Kiedy obejrzeć "Znachora" w telewizji? 1 listopada 2023 r. będzie istny maraton
1 listopada
3 listopada
4 listopada
Potem będzie pokazywany jeszcze kilka razy na różnych kanałach - łącznie w listopadzie doczeka się aż 14 (!) emisji. "Znachora" możemy obejrzeć też bez bycia zależnym od telewizyjnej ramówki - jest dostępny online w serwisie streamingowym TVP VOD (można go obejrzeć za darmo, ale z reklamami). A jeśli stara wersja nam się przejadła, to zawsze możemy spróbować obejrzeć nową adaptację powieści Tadeusza Dołęgi-Mostowicza na Netfliksie.
Nowy "Znachor" od Netfliksa spodobał się i widzom i krytykom
Trudno powiedzieć, czy ta wersja kiedyś też dołączy na listę obowiązkowych seansów świątecznych, ale fani tej opowieści nie powinni być zawiedzeni.
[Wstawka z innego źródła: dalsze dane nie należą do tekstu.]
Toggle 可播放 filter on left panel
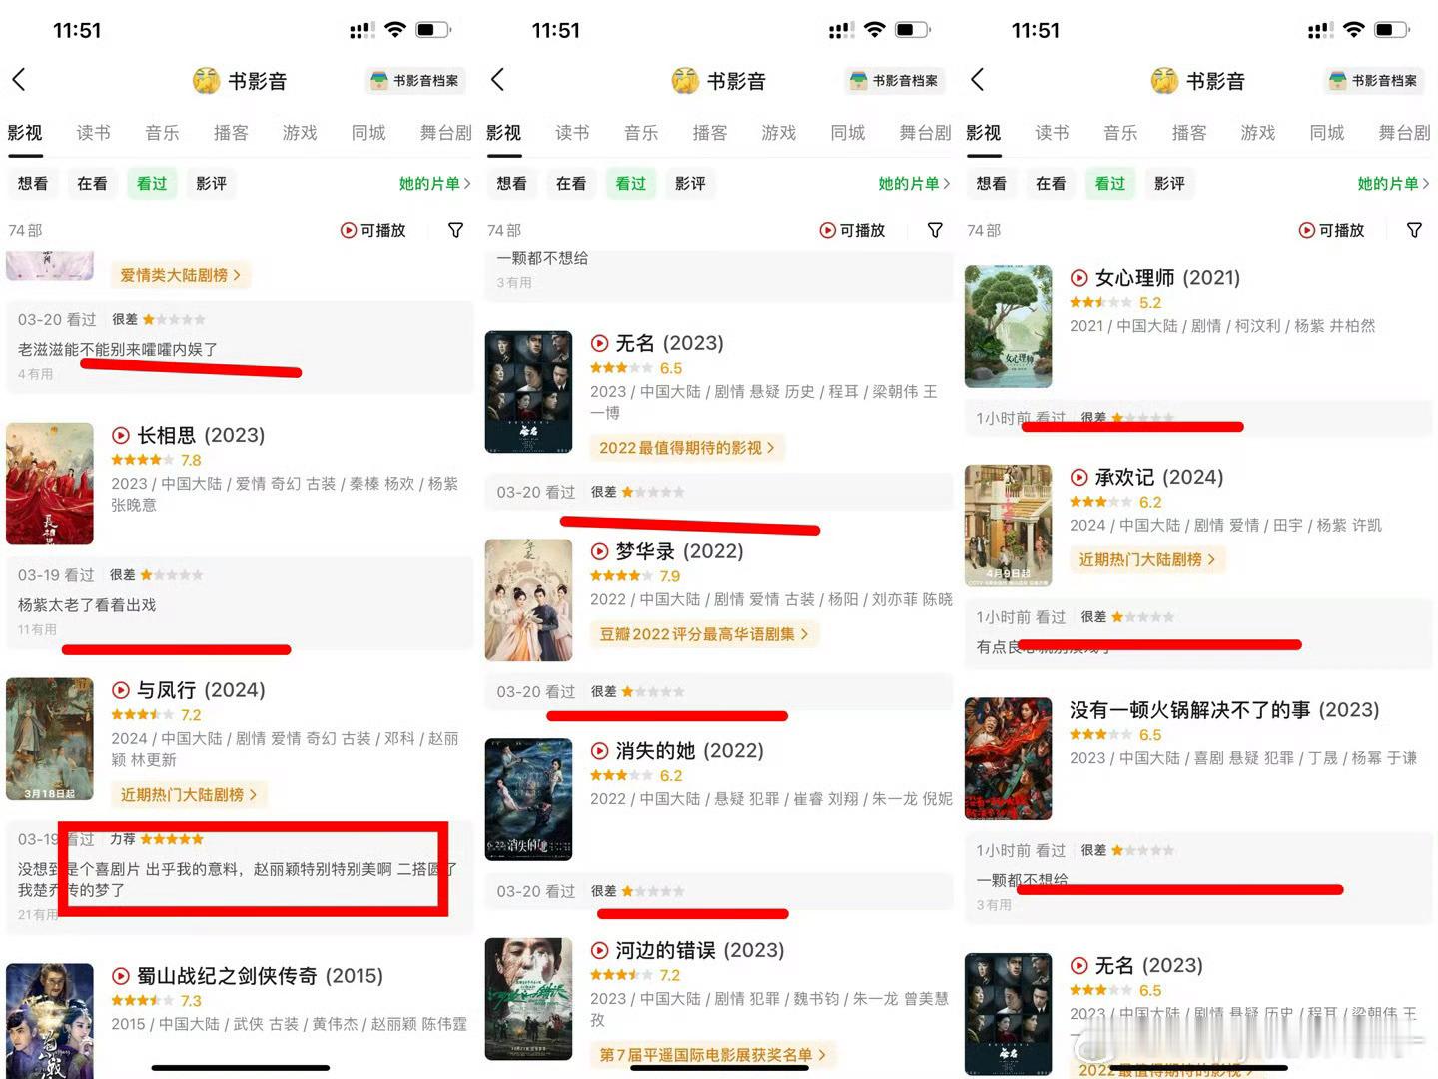The height and width of the screenshot is (1079, 1438). click(373, 230)
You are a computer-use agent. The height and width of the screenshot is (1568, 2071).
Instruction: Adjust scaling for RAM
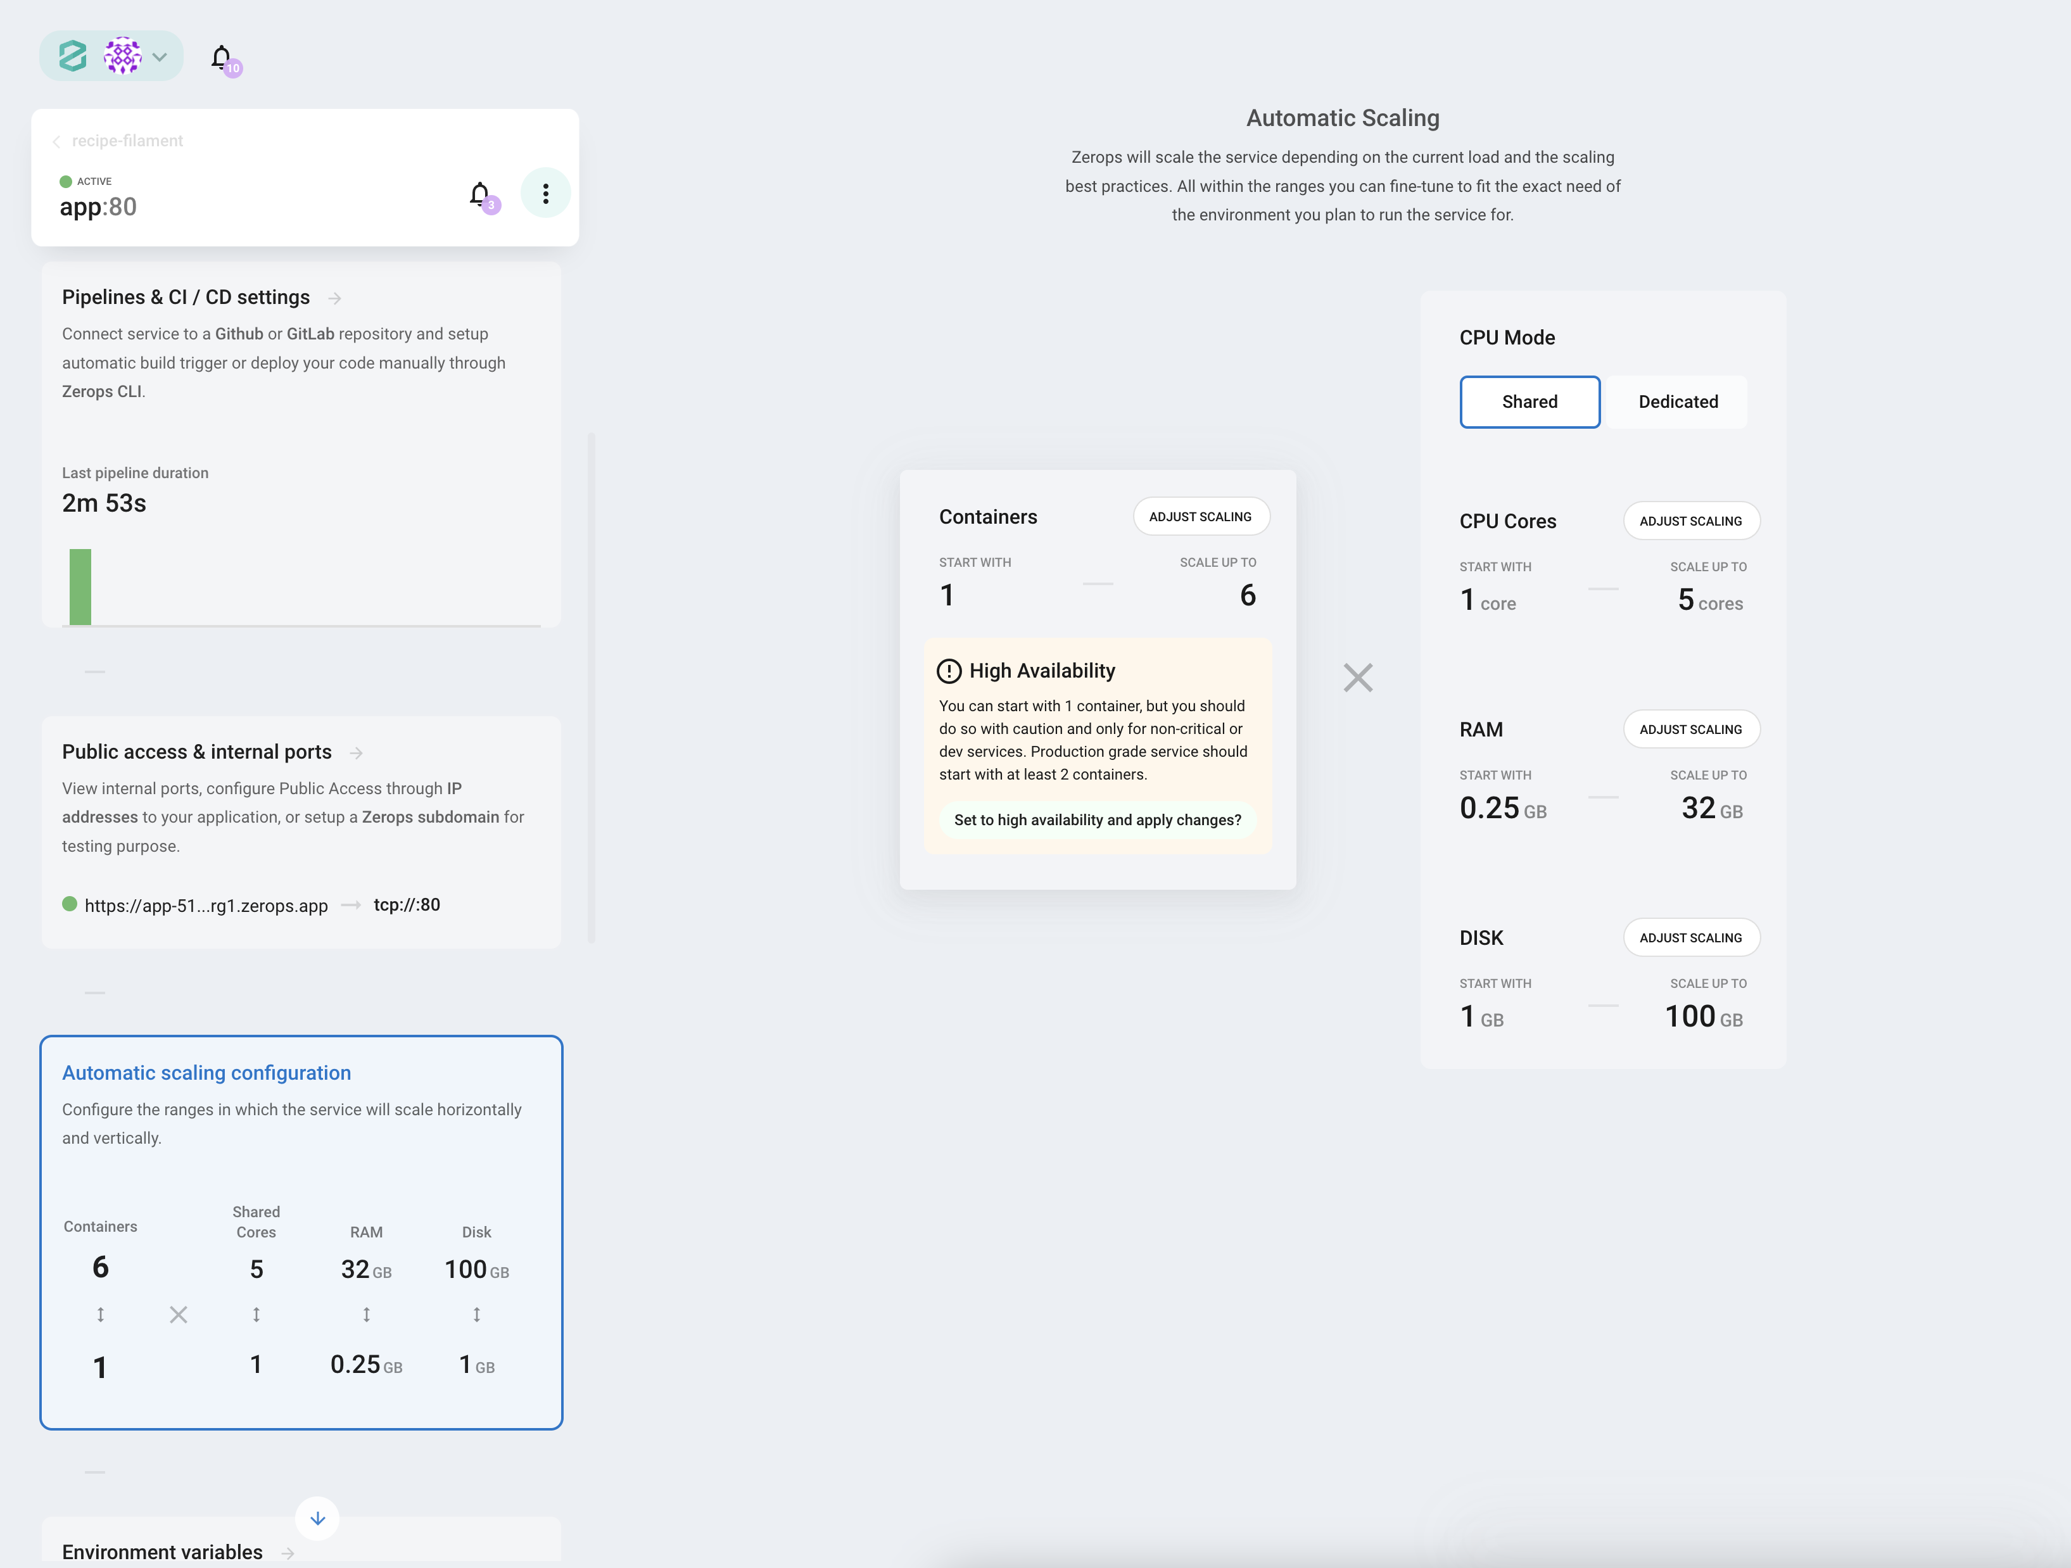pos(1690,729)
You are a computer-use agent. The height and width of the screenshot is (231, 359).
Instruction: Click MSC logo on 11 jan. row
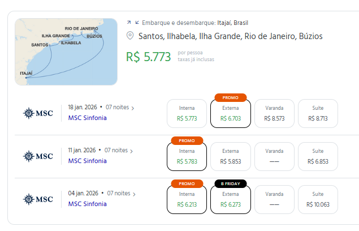coord(38,156)
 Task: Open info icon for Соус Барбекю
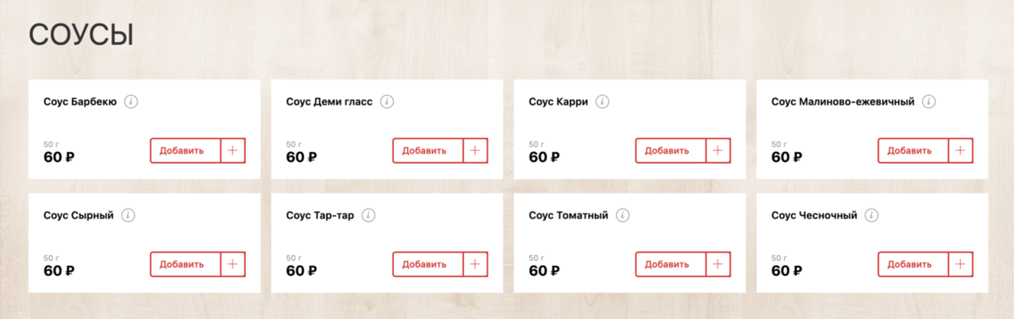[x=131, y=102]
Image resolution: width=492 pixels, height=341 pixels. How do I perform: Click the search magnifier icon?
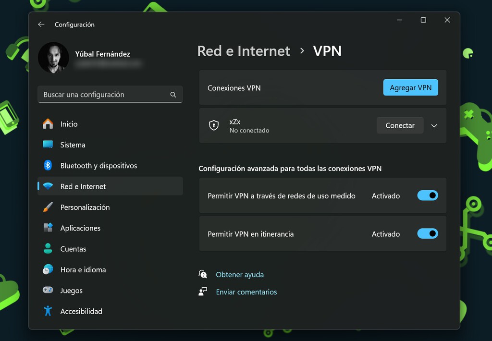pos(173,95)
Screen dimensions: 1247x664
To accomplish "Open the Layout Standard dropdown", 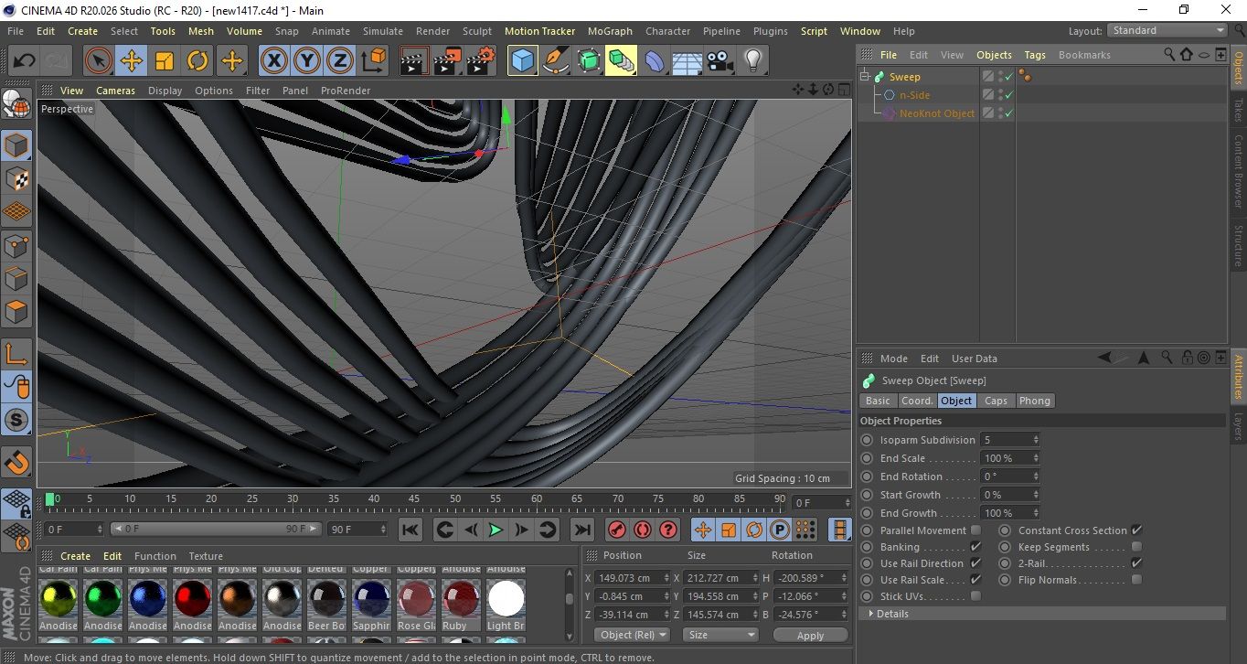I will [x=1167, y=30].
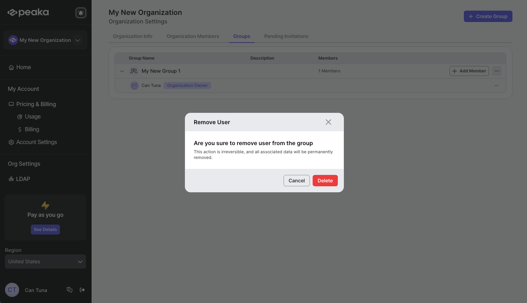Open the Organization Members tab
527x303 pixels.
point(193,36)
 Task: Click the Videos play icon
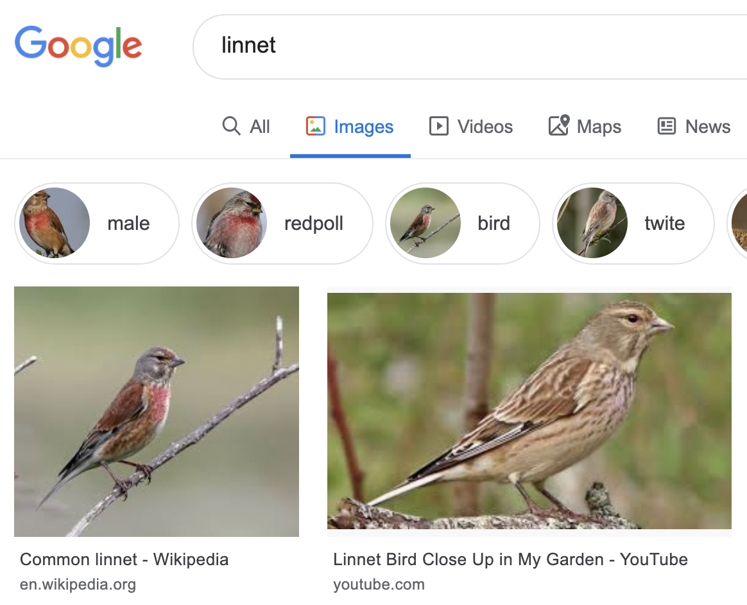(x=438, y=126)
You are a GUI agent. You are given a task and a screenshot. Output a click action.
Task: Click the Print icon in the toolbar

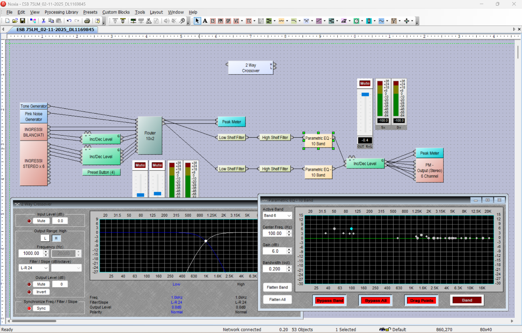[x=87, y=21]
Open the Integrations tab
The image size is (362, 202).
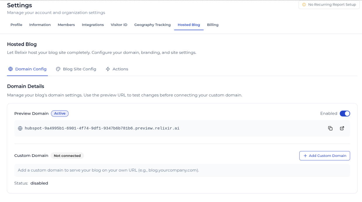pyautogui.click(x=93, y=25)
Akurat w tym przypadku zarówno recenzenci, jak i widzowie byli zgodni i film przypadł im do gustu (co ciekawe na Filmwebie film Hoffmana ma ocenę 7,7/10, a Netflixa 7,6).
Nowy "Znachor" z Leszkiem Lichotą w roli głównej był też hitem platformy - w niecałe 3 tygodnie obejrzało go 1,64 miliona unikalnych widzów (rozumianych jako profile, z których oglądano produkcję przez co najmniej dwie minuty). Film został też dobrze oceniony przez zagranicznych krytyków. Jeden z nich nazwał go "jednym z najlepszych romansów 2023 roku", ale za to inny przyczepił się do mało realistycznej historii.